▸ **What needs to be done**:
Copy all lines below containing "computer".

▸ **Data records**:
**********

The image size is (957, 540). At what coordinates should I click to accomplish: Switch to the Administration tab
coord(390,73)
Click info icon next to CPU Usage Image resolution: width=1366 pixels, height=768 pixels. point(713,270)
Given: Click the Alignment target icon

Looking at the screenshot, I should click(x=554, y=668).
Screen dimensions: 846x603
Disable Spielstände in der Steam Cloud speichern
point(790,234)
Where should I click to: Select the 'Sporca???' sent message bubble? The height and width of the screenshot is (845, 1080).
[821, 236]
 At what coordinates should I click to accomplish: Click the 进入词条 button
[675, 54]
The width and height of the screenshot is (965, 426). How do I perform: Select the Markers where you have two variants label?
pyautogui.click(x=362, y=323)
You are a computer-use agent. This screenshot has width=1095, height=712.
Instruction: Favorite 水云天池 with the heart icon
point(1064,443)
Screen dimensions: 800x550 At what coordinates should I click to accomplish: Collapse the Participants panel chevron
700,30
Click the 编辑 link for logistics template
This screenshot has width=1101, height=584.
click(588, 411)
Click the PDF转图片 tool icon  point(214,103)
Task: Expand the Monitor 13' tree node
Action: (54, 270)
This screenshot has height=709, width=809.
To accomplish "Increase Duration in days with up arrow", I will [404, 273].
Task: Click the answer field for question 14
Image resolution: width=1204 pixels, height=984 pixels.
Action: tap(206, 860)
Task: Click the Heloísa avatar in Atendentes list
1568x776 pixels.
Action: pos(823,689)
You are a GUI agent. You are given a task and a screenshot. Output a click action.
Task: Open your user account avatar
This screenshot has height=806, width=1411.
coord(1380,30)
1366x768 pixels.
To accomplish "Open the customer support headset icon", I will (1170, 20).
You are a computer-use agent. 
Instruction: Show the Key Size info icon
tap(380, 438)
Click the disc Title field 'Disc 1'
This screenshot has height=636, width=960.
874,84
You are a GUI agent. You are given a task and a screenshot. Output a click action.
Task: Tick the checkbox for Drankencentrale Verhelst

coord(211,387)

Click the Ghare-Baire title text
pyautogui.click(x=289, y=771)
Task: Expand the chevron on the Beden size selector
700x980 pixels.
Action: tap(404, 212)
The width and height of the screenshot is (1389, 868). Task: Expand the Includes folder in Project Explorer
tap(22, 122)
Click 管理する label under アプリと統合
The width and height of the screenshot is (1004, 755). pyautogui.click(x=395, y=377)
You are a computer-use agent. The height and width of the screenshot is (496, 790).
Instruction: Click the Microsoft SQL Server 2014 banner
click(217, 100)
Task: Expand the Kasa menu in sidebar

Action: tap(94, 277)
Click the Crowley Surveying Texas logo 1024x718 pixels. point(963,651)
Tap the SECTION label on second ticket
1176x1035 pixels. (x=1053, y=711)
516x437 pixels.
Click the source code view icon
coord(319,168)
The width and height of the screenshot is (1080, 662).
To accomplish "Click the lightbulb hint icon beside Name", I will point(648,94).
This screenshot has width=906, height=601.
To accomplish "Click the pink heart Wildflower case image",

**********

▸ **Answer space**:
You are a computer-use agent. This screenshot has width=1095, height=712.
You are a computer-use agent. 
You are a computer-use agent. The height and width of the screenshot is (496, 790).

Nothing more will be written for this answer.